Les inspecteurs dressent un procès-verbal pour emploi de salariés un jour férié légalement chômé. L’argument politique ne suffit pas : dans le droit français, seule la loi adoptée par le Parlement fait foi. La bonne volonté de l’artisan et les doubles salaires versés ne changent rien à la qualification juridique de l’infraction.
Le 1er mai, un statut unique en droit français
Le 1er mai est le seul jour férié légalement obligatoire et chômé en France, contrairement aux dix autres jours fériés que les employeurs peuvent décider de faire travailler. Cette singularité, inscrite aux articles L3133-4 à L3133-6 du Code du travail, place la Fête du Travail dans une catégorie à part entière. Seules les activités ne pouvant matériellement s’interrompre — hôpitaux, transports, industries continues — bénéficient de dérogations légales.
5 250 euros d’amende : ce que dit vraiment le Code du travail
L’article R3135-3 du Code du travail est sans ambiguïté : faire travailler un salarié le 1er mai sans autorisation légale constitue une contravention de 4e classe.

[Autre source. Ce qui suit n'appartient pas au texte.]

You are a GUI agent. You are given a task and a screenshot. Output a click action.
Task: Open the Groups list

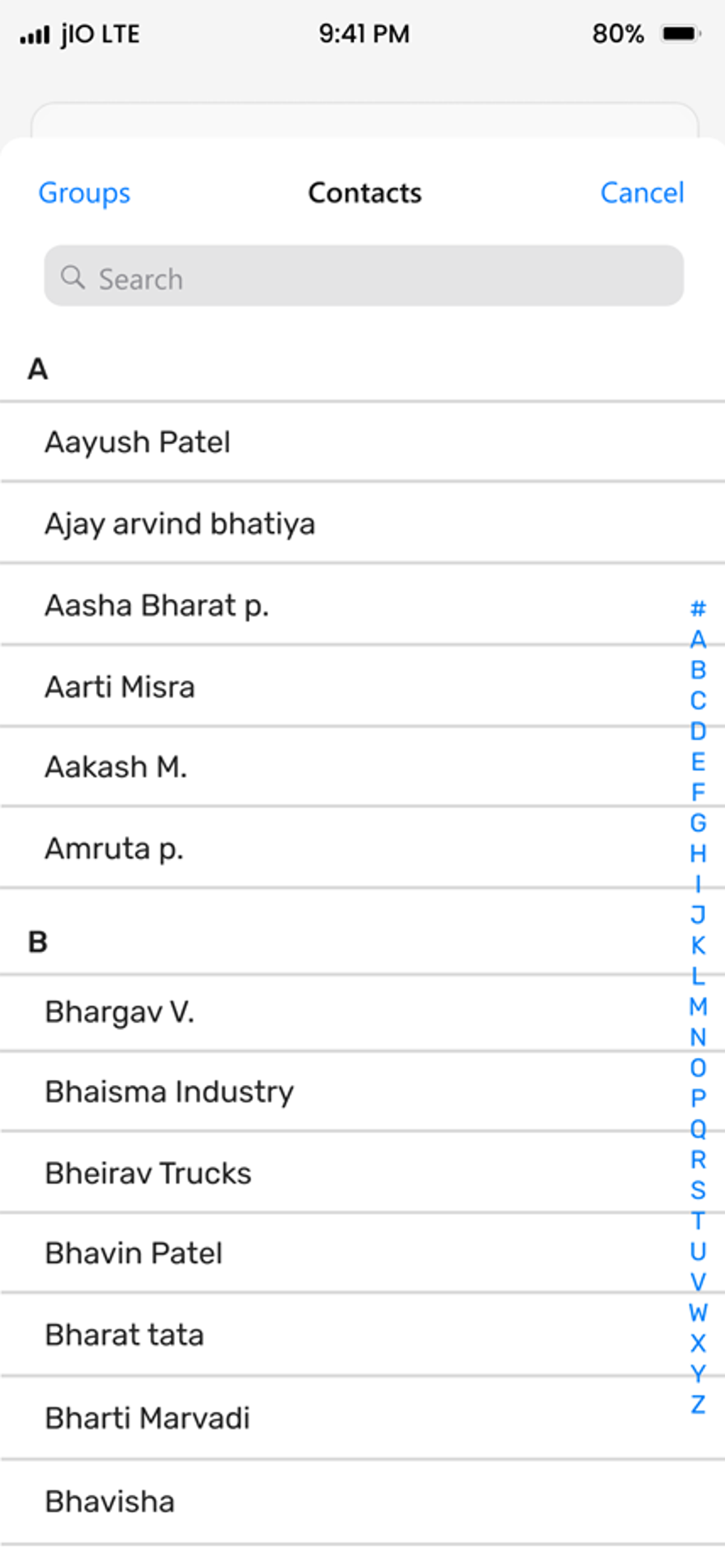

Le montant est fixé à 750 euros par salarié, et à 1 500 euros si le salarié concerné est mineur.

Avec sept personnes présentes au fournil ce matin-là, le boulanger de Bourgoin-Jallieu s’expose donc théoriquement à 5 250 euros d’amende — un chiffre généralement arrondi à « 5 000 euros » dans les médias qui ont relayé l’affaire.

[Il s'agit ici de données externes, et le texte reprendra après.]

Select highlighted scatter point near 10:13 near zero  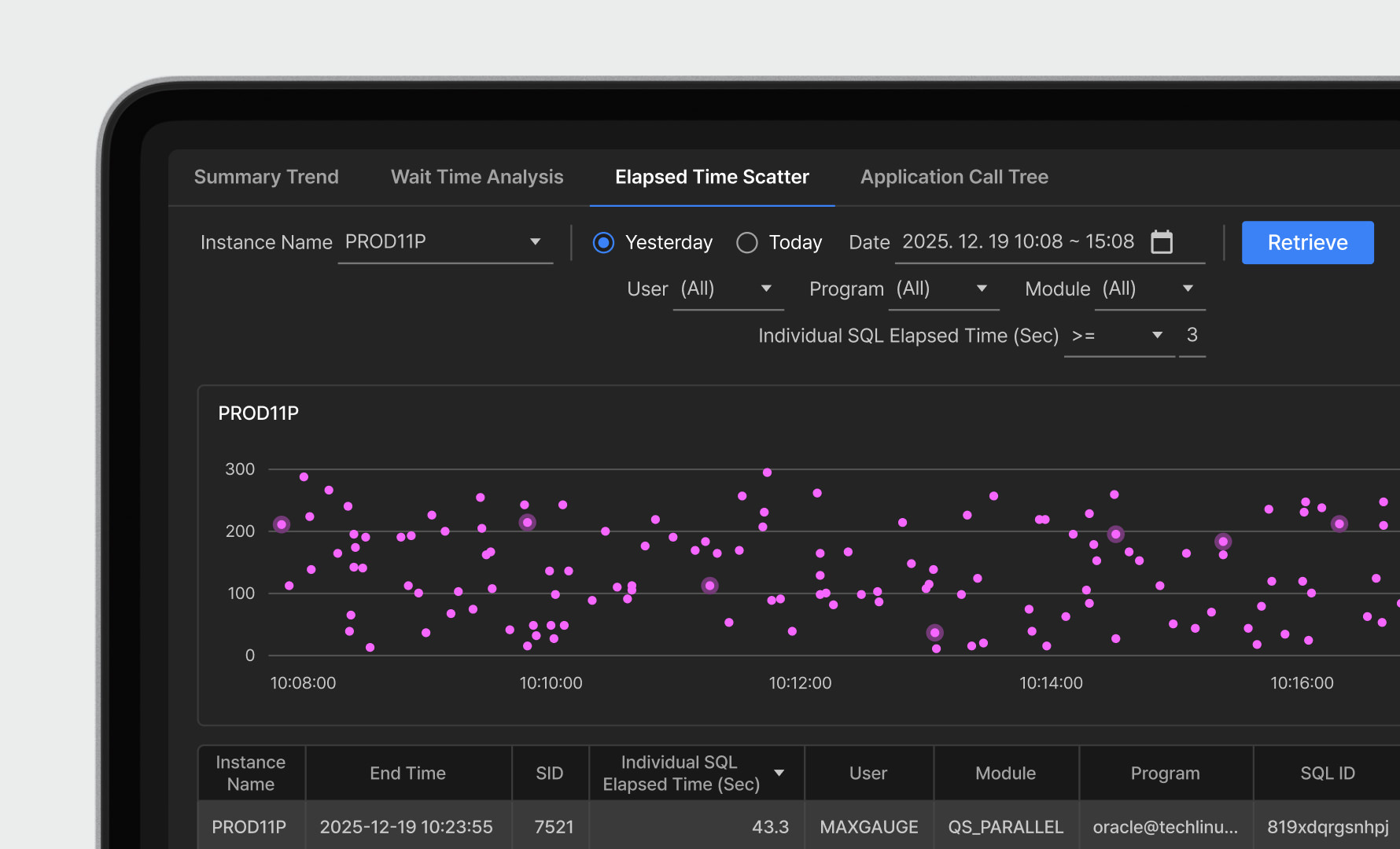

La procédure suit son cours réglementaire : le procès-verbal établi par les inspecteurs est transmis au parquet, qui décidera de poursuivre ou non. C’est ensuite un juge qui prononce, le cas échéant, la sanction définitive. L’artisan affiche pour l’heure une certaine sérénité. « Ça ne me fait vraiment pas peur », a-t-il déclaré à RMC, citant le soutien de la profession et les assurances personnelles du Premier ministre.

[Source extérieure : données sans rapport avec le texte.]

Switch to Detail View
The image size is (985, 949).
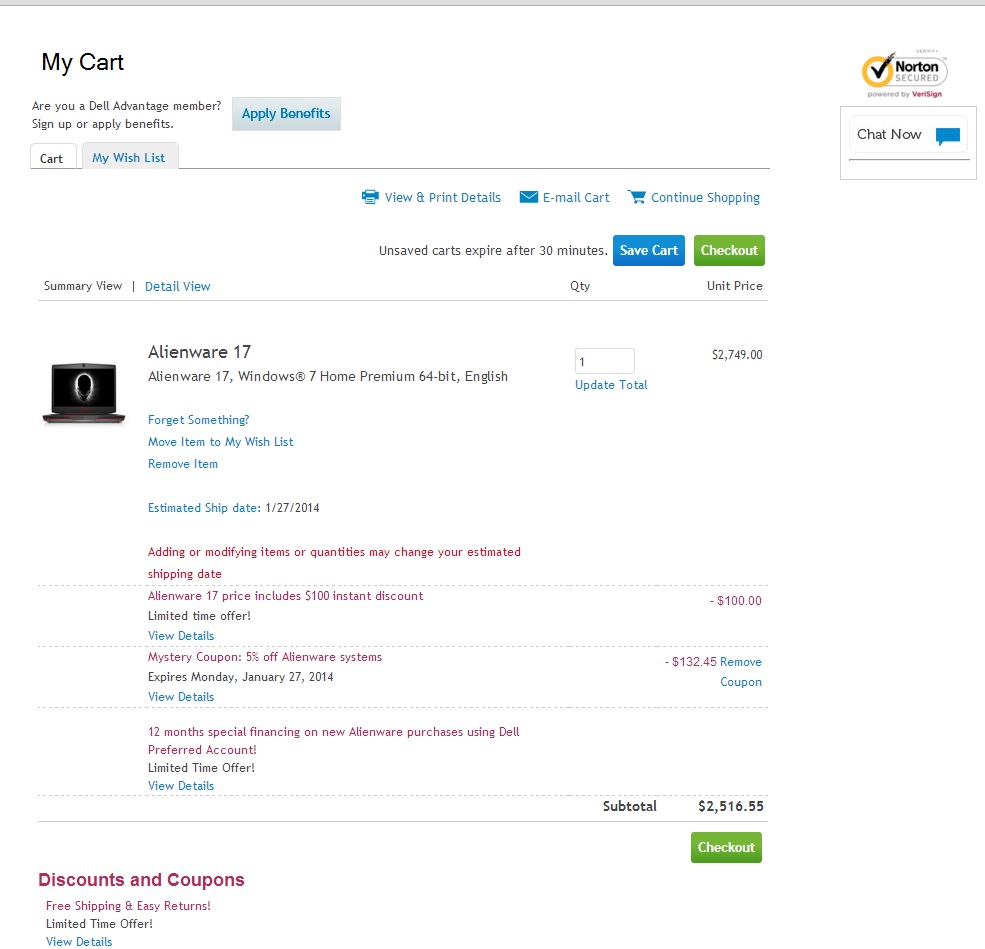pyautogui.click(x=178, y=286)
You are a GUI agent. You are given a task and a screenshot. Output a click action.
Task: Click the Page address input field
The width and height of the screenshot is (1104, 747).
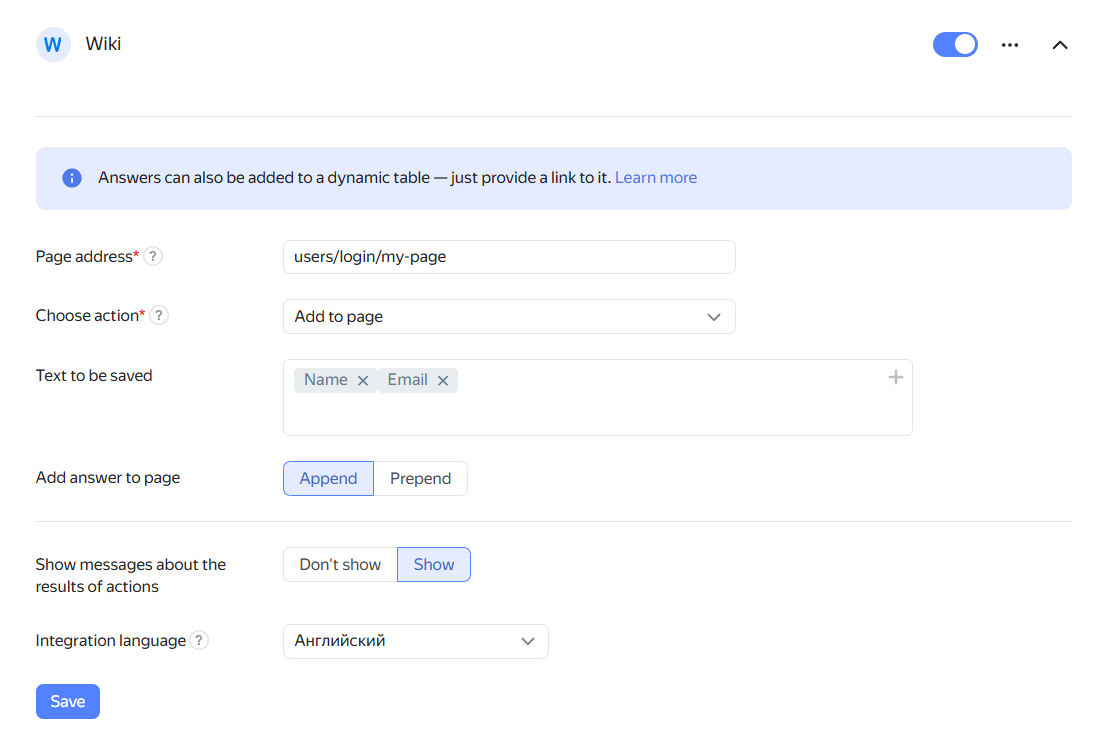pos(509,257)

Les promesses de Lecornu face au mur du Parlement
Depuis plusieurs semaines, le Premier ministre Sébastien Lecornu répétait publiquement que les boulangeries-pâtisseries artisanales et les fleuristes pourraient faire travailler leurs salariés le 1er mai dès 2026, à condition que ces derniers soient volontaires et rémunérés au double. Un signal politique fort, adressé à toute une profession.

Un projet de loi dédié avait été présenté en Conseil des ministres et détaillé sur le site du gouvernement. Mais ce texte n’a pas encore été adopté par le Parlement. Juridiquement, rien n’a donc changé. Une promesse politique, aussi réitérée soit-elle, ne peut pas se substituer à une norme législative.